Avoca Mining Pty Ltd fined $20,000 for explosives charges

Avoca Mining Pty Ltd has been fined $20,000 in Kalgoorlie Magistrates Court
Date: Thursday, 15 June 2017

Avoca Mining Pty Ltd has been fined $20,000 in Kalgoorlie Magistrates Court after pleading guilty to four charges related to the secure storage of explosives.

On 5 May 2015, WA Police uncovered the theft of 100kg of explosives taken from the Higginsville gold operation near Norseman in the Goldfields. Two men and a woman were convicted in relation to the theft.

Department of Mines and Petroleum Chief Dangerous Goods Officer Ross Stidolph said the department's investigation discovered a series of failures with regard to secure storage of explosives.

"While the company did make some efforts to comply with regulations, given the high risks to the community associated with explosives, any failures in the systems used to keep explosives secure should be considered as particularly serious," Mr Stidolph said.

"The department’s investigation found that inventory records did not accurately account for explosives moving in and out of the explosives storage facility.

"Companies with an explosives licence need to conduct regular stocktakes and ensure they adequately investigate any discrepancies with their inventory."
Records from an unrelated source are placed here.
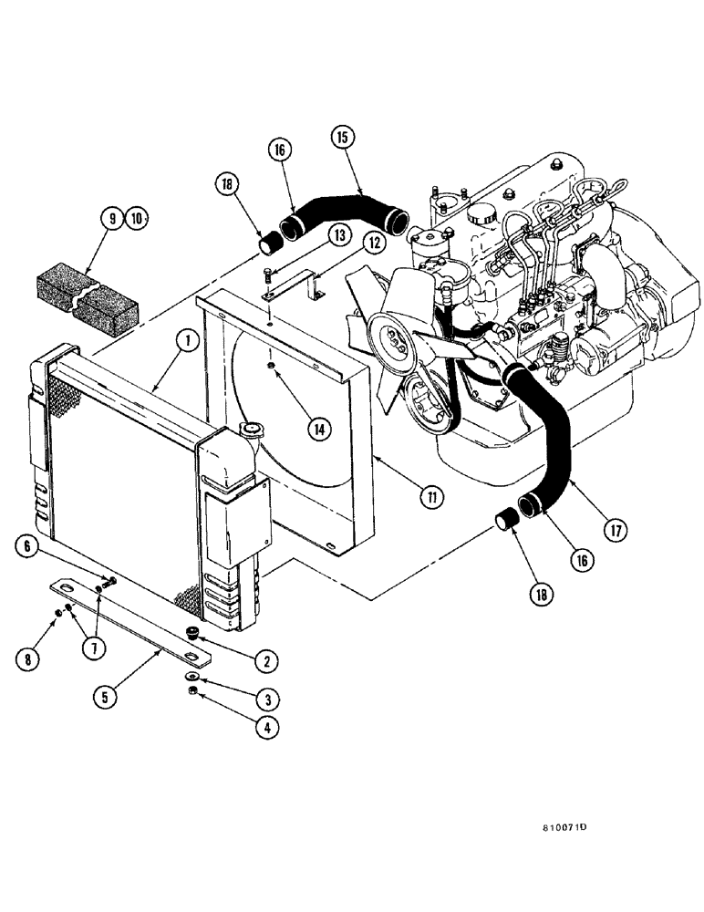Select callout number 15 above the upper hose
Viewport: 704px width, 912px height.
343,139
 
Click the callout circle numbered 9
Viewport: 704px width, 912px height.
111,218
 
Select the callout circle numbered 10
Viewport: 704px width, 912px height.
136,218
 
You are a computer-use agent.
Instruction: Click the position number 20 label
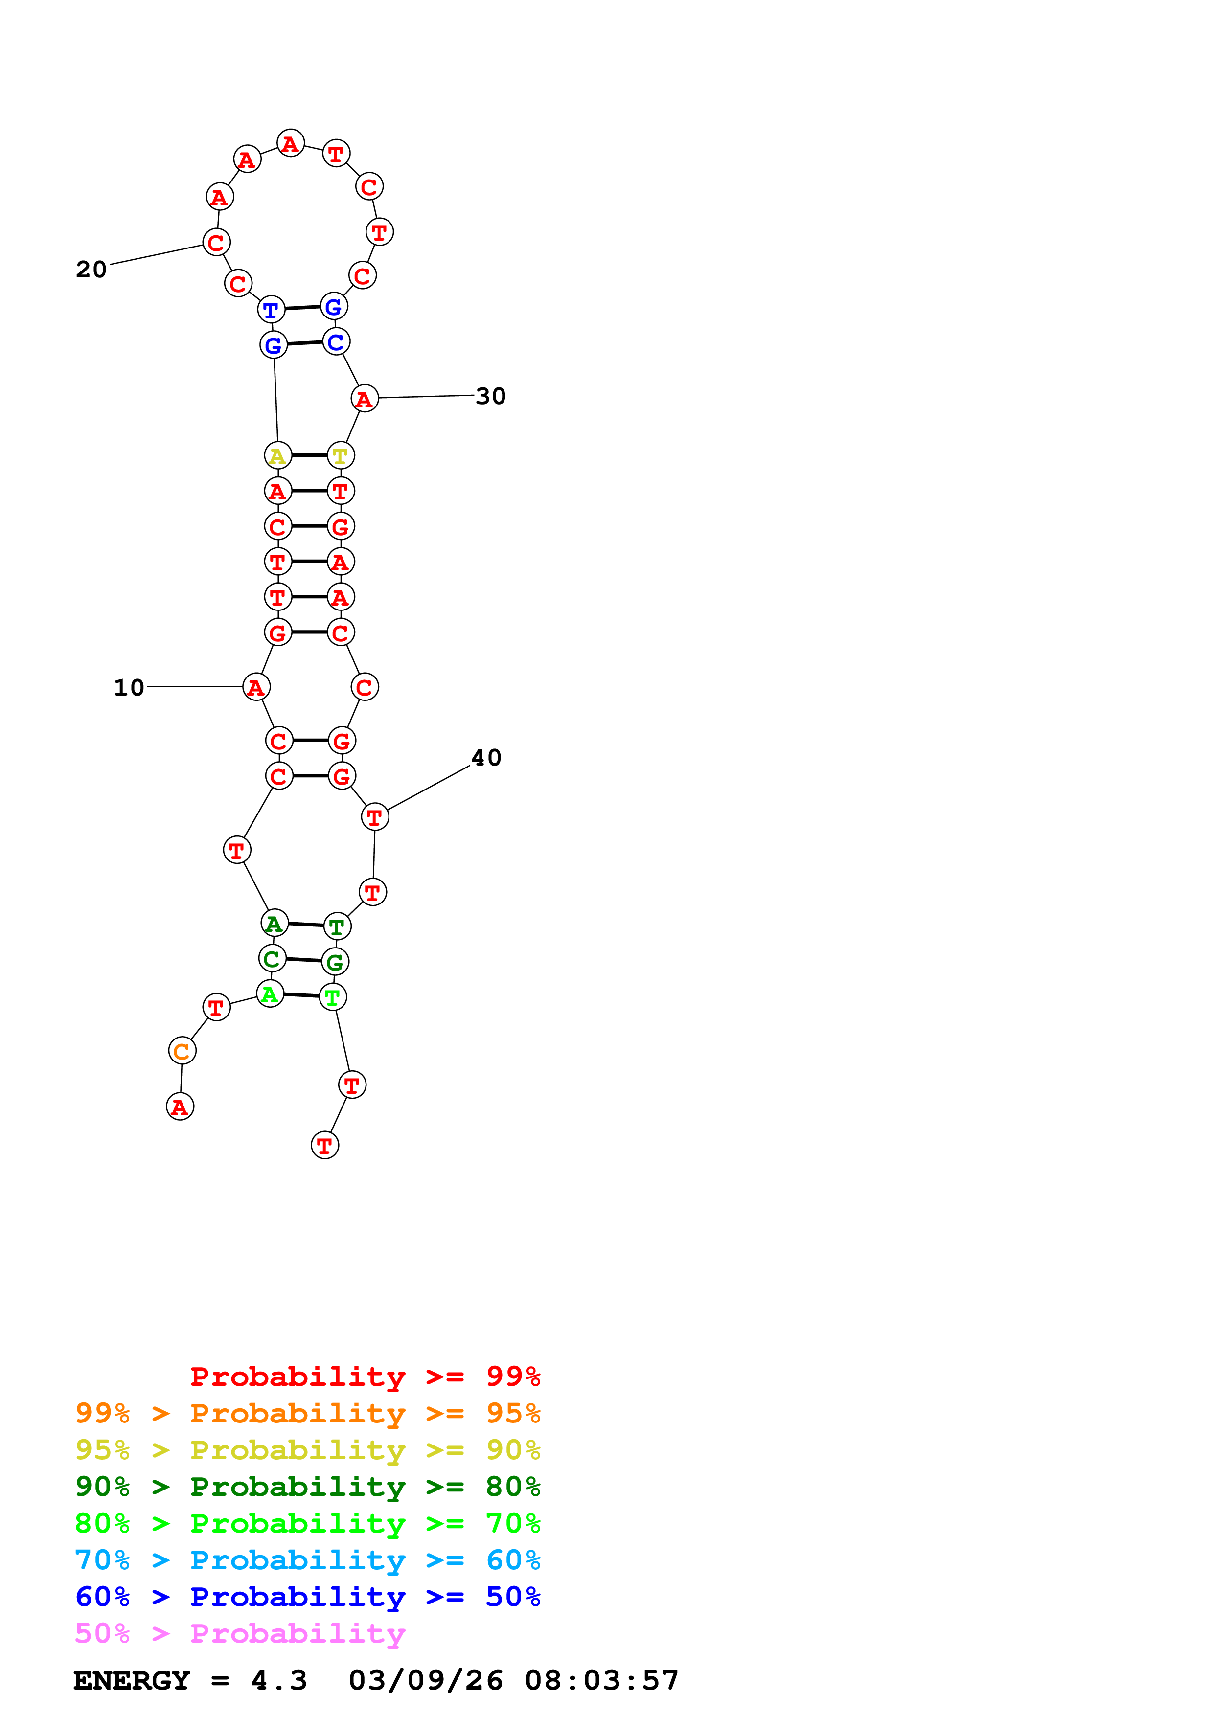pos(91,269)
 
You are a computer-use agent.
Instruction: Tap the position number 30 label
pos(490,396)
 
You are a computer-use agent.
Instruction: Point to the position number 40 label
pos(486,758)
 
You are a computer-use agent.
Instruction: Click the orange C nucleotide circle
pos(182,1051)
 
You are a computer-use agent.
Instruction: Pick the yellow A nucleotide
pos(277,455)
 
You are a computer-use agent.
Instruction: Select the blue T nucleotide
pos(271,310)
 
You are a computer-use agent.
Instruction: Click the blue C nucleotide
pos(336,341)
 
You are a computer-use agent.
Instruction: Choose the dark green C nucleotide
pos(272,958)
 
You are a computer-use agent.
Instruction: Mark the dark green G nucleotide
pos(335,962)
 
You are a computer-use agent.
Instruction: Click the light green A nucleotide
pos(270,994)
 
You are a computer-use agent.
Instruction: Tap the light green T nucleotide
pos(333,997)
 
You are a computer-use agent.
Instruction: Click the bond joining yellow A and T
pos(309,455)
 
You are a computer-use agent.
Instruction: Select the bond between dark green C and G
pos(303,960)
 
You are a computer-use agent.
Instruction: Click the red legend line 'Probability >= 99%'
pos(365,1377)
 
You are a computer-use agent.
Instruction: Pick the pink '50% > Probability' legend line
pos(240,1634)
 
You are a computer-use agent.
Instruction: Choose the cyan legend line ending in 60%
pos(307,1560)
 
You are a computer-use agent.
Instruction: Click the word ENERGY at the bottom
pos(132,1681)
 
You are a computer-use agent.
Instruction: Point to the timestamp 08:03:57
pos(602,1681)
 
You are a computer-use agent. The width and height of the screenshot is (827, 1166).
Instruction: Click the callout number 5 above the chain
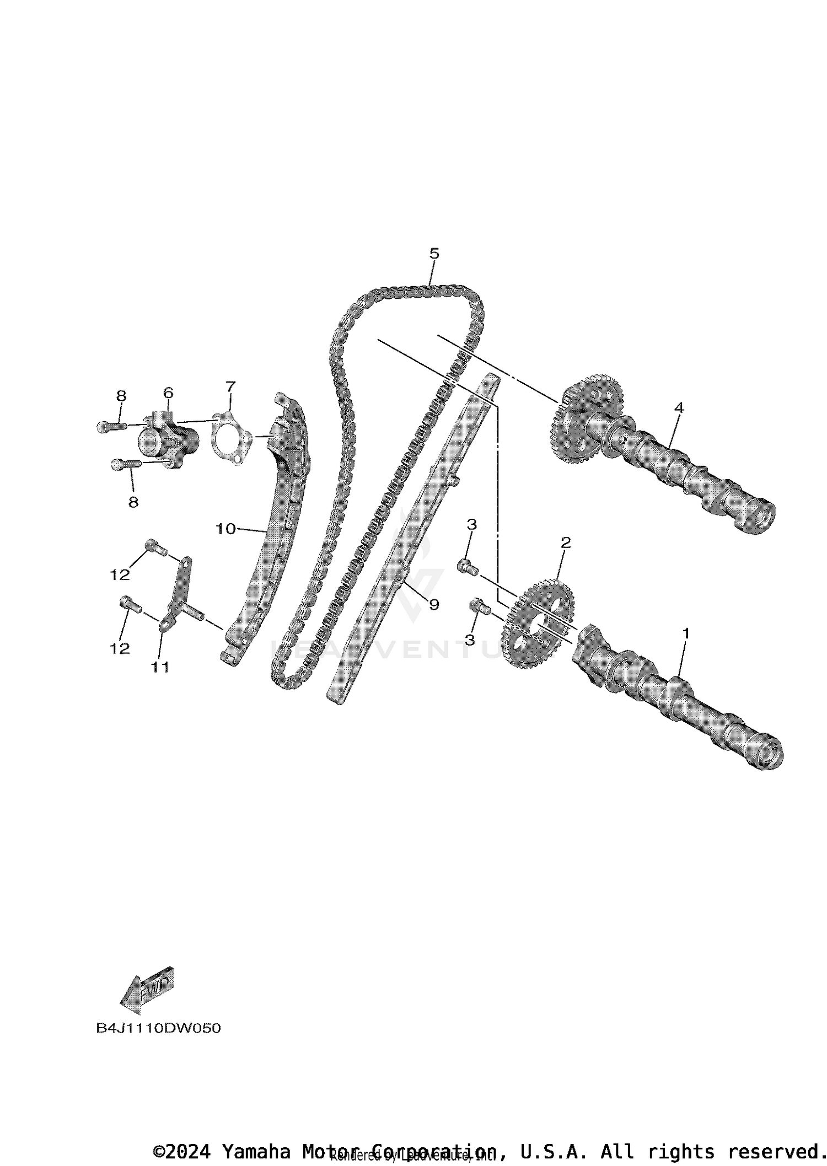[x=434, y=254]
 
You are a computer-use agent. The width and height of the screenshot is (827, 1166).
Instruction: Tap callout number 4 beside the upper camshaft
[x=679, y=408]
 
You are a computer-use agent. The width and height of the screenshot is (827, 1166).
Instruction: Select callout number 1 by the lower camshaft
[x=686, y=634]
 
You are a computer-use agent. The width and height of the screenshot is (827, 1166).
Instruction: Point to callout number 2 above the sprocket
[x=565, y=542]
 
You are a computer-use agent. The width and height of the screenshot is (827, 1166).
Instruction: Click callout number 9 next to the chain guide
[x=434, y=605]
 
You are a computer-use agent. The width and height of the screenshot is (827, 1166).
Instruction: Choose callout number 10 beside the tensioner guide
[x=225, y=529]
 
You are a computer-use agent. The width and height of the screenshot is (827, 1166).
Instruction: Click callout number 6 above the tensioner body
[x=168, y=393]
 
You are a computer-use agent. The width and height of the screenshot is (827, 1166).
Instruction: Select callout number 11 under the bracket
[x=160, y=667]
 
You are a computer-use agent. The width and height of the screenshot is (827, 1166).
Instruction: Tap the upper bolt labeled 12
[x=156, y=547]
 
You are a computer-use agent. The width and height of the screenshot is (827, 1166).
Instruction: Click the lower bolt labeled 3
[x=480, y=608]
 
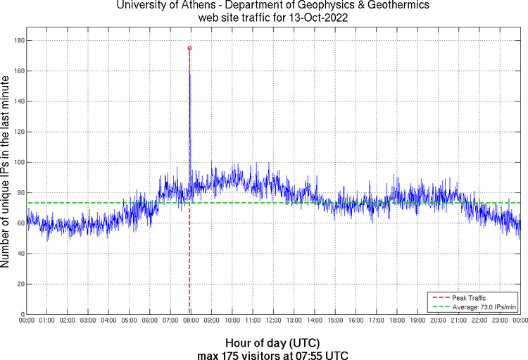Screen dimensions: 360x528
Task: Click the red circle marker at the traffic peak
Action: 189,48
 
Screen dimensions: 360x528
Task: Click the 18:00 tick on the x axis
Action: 397,320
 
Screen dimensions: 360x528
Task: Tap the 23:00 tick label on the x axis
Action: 500,320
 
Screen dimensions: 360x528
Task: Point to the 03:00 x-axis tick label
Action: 89,320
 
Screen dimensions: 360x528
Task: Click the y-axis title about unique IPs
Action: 6,173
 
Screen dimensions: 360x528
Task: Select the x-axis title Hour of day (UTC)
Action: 273,341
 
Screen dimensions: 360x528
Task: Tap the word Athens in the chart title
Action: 189,6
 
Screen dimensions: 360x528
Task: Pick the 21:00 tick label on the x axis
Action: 458,320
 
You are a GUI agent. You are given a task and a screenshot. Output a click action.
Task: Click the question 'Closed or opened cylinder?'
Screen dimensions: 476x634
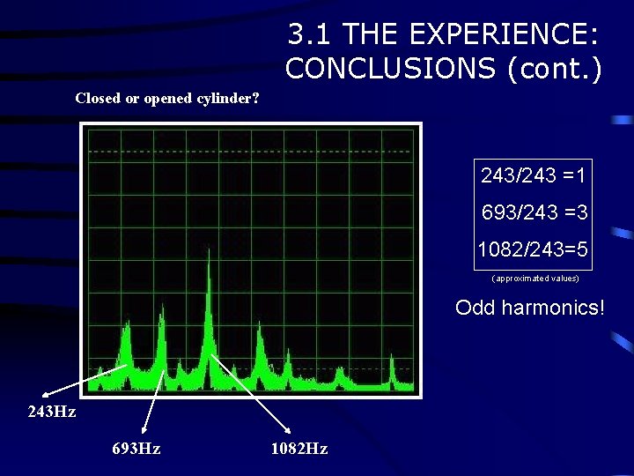[x=167, y=98]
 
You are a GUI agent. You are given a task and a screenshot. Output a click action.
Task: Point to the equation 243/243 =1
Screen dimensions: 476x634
[x=534, y=175]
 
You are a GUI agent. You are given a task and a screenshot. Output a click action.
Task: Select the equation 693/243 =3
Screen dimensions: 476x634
[x=534, y=212]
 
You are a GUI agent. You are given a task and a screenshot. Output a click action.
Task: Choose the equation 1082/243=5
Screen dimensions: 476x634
[x=534, y=249]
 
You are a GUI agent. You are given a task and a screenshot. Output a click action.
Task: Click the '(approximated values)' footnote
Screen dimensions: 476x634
[x=534, y=278]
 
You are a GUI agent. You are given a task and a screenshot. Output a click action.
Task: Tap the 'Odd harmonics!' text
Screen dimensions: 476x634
[x=530, y=308]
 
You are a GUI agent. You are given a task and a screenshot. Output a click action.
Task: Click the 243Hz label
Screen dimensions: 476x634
[x=52, y=413]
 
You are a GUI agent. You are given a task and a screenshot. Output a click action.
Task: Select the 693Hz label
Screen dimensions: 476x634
[x=136, y=449]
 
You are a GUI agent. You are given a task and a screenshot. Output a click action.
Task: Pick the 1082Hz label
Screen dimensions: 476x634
[x=299, y=449]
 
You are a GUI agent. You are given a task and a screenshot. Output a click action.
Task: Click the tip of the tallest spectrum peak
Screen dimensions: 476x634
[x=209, y=250]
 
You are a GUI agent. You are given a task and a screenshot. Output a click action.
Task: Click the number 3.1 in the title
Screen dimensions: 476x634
[x=310, y=35]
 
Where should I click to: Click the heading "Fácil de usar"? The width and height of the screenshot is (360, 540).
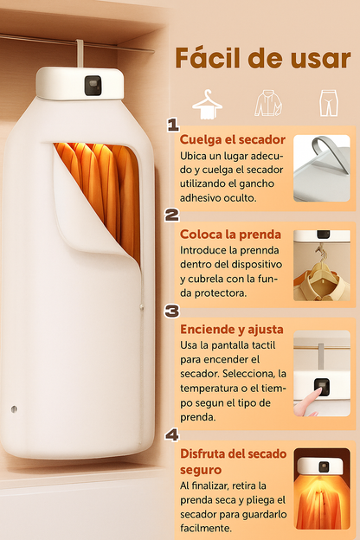point(263,58)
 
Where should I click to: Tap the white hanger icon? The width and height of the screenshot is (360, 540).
point(207,105)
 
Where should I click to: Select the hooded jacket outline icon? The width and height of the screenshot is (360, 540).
point(268,103)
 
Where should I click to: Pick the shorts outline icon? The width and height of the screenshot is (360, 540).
point(328,103)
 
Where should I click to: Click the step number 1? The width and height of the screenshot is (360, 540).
point(173,125)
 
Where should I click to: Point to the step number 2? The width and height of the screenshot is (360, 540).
point(172,215)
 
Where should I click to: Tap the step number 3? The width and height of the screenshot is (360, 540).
point(172,311)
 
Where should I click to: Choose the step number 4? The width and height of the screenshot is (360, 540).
point(172,435)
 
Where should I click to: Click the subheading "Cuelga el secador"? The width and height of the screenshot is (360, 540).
point(233,139)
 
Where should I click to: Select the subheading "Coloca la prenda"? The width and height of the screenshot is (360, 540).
point(230,235)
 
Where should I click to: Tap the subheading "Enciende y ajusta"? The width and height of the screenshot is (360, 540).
point(232,329)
In handing down her decision, Magistrate Sandra De Maio said the security of explosives is dependent on the rigorous application of measures and actions that together serve to create a system of checks and balances that allow for the timely detection of an unexplained loss of explosives.

Despite records showing discrepancies between the recorded quantities of explosives and the actual quantities of explosives stored, discrepancies were not investigated by the company.

“Avoca did not ensure that all measures necessary for an effective security system were satisfactorily implemented and maintained,” Mr Stidolph said.

“While the root cause of the theft of the explosives was the illegal conduct of a trusted employee, it is important to emphasise that industries engaged in the possession and use of explosives need to have appropriate controls and procedures in place to ensure explosives are secure from sabotage, theft, unexplained loss and unauthorised access.

“An explosives storage licensee is responsible for the security and safety of the explosives.  These responsibilities cannot be delegated or transferred to subcontractors.

“Failure to have the appropriate controls and procedures in place can result not only in significant financial penalties, but also put the safety of the community at risk should those explosives end up in the wrong hands.”

In handing down the penalty, the court took into account the company’s early guilty plea, no previous convictions and cooperation with investigators.